Well, I think the idea is that if you did the sampling again, you'd use a different row of the table of random numbers. I'm not worried about the table of random numbers. If you like, imagine those numbers to have come from a pseudo-random-number-generator. I'm worried about all the arithmetic and (what I would call) shenanigans that my student is doing. Is the arithmetic he's using inadvertently making some samples less likely than others?
 
I think I get your question, but just want to point out that even if you won't get the same data each round, the fact that repeating the process on the same data always gives the same answer is bad. It's the complete opposite of random.

You are asking, I think, if his process is somehow inherently biased over some other similar method that would not be biased. I just don't think this is a standard way of sampling but nevertheless - one way to test that would be to notice a pattern, but I'm lazier than that and would test it by coding the algorithm and running it on a huge number of 5 digit numbers to see what I get.

That's all I have to weigh in on. Maybe someone else can quickly spot a pattern.
 
Wow, seems like you have a genius on your hands there, Ackbach.
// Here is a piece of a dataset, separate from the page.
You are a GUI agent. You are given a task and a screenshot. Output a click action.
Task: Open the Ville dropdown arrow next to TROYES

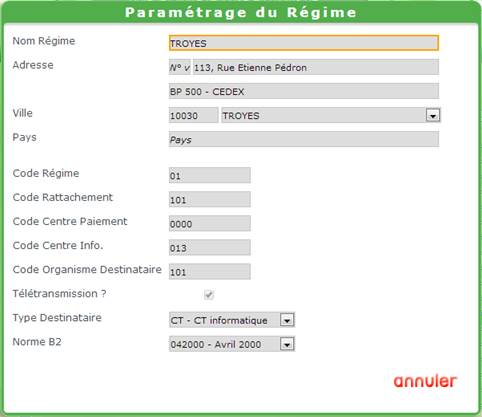pyautogui.click(x=433, y=116)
I personally would create a spreadsheet, then run the data in a histogram. Try that out, and see if you get the results that you are looking for.

Good luck
 
Well, I constructed a LibreOffice Calc spreadsheet to simulate this method of sampling. I did a histogram of the resulting numbers (over 200 of them), and there was a definite pattern. The five-number summary was {3, 14.5, 20, 24, 41}. The mean was 20.1, and the standard deviation was 7.7. The histogram was unimodal and symmetric, with a definite peak near 21. There were no outliers or gaps.

Perhaps the most important feature lacking: the histogram was by no means flat, as you'd expect from a uniform distribution. Therefore, I conclude that this sampling method would not produce a Simple Random Sample.